A 13-journalist team led by International Consortium of Investigative Journalists Director Gerard Ryle and ICIJ reporter Kate Willson has won the August Sidney Award for “Skin and Bone,” a sweeping investigation of the largely unregulated global trade in human tissues. A single healthy body can be worth $80,000-$200,000 when stripped for reusable parts like skin, bone, and heart valves. Greedy tissue harvesters sometimes steal tissue outright, ICIJ found. One prominent ex-dental surgeon was convicted of lifting tissues from over 1000 corpses at funeral homes in New York and Pennsylvania. A tissue firm in Ukraine is accused of stealing tissue from corpses, including that of a 19-year-old suicide victim.

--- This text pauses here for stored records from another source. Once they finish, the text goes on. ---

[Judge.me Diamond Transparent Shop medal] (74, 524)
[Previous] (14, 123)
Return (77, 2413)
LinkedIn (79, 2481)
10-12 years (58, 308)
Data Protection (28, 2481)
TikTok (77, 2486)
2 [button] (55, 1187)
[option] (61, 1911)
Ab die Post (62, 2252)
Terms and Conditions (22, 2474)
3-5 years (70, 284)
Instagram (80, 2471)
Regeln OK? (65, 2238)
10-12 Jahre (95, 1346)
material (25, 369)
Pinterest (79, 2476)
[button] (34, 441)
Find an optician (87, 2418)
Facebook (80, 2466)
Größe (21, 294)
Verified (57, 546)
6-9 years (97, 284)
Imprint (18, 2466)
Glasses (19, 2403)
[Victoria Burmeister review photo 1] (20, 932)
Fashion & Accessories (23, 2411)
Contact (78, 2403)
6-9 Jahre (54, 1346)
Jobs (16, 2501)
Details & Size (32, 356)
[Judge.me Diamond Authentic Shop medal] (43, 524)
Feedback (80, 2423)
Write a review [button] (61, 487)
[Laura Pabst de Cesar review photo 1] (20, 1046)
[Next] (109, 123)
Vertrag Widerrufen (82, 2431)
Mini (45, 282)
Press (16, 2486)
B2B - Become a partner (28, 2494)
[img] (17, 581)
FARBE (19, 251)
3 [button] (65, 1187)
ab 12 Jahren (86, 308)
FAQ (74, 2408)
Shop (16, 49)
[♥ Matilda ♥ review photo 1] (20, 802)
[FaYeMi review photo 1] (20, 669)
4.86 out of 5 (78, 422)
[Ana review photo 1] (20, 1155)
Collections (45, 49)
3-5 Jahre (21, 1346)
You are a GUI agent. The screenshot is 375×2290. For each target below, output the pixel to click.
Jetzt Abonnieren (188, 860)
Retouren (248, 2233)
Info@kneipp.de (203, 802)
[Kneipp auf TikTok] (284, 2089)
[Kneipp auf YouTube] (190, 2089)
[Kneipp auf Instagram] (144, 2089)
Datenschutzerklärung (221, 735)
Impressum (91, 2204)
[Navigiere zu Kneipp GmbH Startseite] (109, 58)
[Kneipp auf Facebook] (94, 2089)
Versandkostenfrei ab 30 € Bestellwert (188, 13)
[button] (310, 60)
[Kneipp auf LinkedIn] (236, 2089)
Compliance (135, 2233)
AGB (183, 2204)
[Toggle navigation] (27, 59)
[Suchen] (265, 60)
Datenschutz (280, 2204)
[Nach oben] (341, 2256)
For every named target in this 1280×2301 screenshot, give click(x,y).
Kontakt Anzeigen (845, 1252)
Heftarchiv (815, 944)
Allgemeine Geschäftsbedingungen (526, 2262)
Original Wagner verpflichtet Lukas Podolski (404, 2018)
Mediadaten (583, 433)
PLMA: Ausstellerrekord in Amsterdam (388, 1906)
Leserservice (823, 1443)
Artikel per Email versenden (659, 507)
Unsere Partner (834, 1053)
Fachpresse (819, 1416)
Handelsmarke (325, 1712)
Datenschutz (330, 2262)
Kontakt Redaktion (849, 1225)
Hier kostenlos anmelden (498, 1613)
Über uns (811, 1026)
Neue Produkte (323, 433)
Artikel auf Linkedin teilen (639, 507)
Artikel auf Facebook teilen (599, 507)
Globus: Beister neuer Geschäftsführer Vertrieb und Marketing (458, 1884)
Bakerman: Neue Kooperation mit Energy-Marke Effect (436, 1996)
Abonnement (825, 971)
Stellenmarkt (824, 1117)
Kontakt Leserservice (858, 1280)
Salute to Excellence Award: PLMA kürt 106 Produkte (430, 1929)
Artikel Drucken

The investigation, which lasted 8 months, and spanned 11 countries, sheds light on a lucrative but little-understood part of the biomedical industry. Unlike organs, human tissues are sold for profit. Organs and blood products are electronically traceable from donor to recipients, but tissues are not. This is a problem because tissues can spread infections. ICIJ found over a thousand cases of infections from contaminated tissue in the U.S. since 2002, 40 of them lethal. Those are just the cases we know of. U.S. and international authorities are only dimly aware of where tissue comes from, or where it goes. The investigation also found cases where greedy tissue dealers falsified paperwork to hide potentially lethal infections in donor bodies.

Recylced tissues have the power to heal; but the underregulated, for-profit marketplace threatens human rights, patient safety, and public health. The ICIJ investigation tackles this multifacted issue with great rigor and great compassion.